Temos o humor pós-moderno, cartoonesco, por vezes surrealista, das colagens que fazia. Temos os postais que enviava e recebia do mundo inteiro. Temos a forma como reunia material de imprensa, as boas e as más críticas, e os comentários que lhes fazia, como forma de documentar o relevo do seu percurso artístico. Temos os longos textos com reflexões sobre os mais diversos temas – a música, claro, a marijuana que consumiu toda a vida, e cujas qualidades muito elogiava, e até as virtudes da luxuosa casa de banho espelhada que instalou na sua casa de Queens. Temos também as muitas gravações em fita que foi fazendo em casa ou nas terras onde a música o levava – o gravador era peça indispensável nas digressões. Nelas, temo-lo agindo como DJ, apresentando as canções que grava da sua discografia caseira, ouvimo-lo improvisar sobre temas seus ou de outros – e eis-nos na intimidade do génio. Percebemos que, apesar das críticas públicas, seguia atentamente os jovens revolucionários da geração seguinte, e podemos até transformar-nos em mosca na parede e ouvir a longa conversa e as muitas piadas trocadas entre Satchmo e restantes músicos nos bastidores do Chicago Theater, no final de um concerto em 1954.
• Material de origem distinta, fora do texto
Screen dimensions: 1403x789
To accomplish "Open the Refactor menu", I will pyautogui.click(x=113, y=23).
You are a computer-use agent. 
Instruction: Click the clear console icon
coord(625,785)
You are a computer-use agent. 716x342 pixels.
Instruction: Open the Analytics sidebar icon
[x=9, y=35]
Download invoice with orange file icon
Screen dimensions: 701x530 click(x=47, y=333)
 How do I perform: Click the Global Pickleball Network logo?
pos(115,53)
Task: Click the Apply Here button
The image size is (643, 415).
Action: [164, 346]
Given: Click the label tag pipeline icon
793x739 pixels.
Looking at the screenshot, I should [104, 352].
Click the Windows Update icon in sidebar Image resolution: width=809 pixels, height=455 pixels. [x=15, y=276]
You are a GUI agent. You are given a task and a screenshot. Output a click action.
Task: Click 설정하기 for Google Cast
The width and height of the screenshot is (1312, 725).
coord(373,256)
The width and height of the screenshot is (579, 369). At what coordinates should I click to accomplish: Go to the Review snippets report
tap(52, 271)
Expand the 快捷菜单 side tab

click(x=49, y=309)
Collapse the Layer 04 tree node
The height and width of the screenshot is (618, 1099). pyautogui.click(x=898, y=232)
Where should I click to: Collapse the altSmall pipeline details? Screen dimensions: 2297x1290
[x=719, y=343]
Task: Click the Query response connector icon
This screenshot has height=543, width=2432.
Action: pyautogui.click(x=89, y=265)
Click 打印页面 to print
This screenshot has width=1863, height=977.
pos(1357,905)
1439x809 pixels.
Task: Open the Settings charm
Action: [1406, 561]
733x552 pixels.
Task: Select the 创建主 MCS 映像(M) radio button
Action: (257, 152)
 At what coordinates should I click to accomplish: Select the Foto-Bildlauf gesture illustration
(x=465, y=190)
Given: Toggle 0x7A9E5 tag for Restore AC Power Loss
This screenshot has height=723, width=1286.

Depois de algumas horas a saltar de tempo em tempo, ou seja, de uma fotografia à chegada à Suécia, na juventude, à do seu trompete encostado ao trompete de um muito jovem aspirante a músico, possivelmente seu vizinho em Queens; de uma fita onde excertos de ópera são misturados com reportagens da sua apoteótica recepção no Líbano à sessão em que, já veterano, aprecia as suas glórias de juventude – delicia-se com discos dos seus Hot Five e Hot Sevens do final dos anos 1920; depois de tudo isso que é possível ver e ouvir nos arquivos, dizíamos, descobrimos alguém mais próximo e mais complexo. Uma intimidade que, por uma vez, não destrói um mito. Engrandece-o. Viagem fascinante, de facto.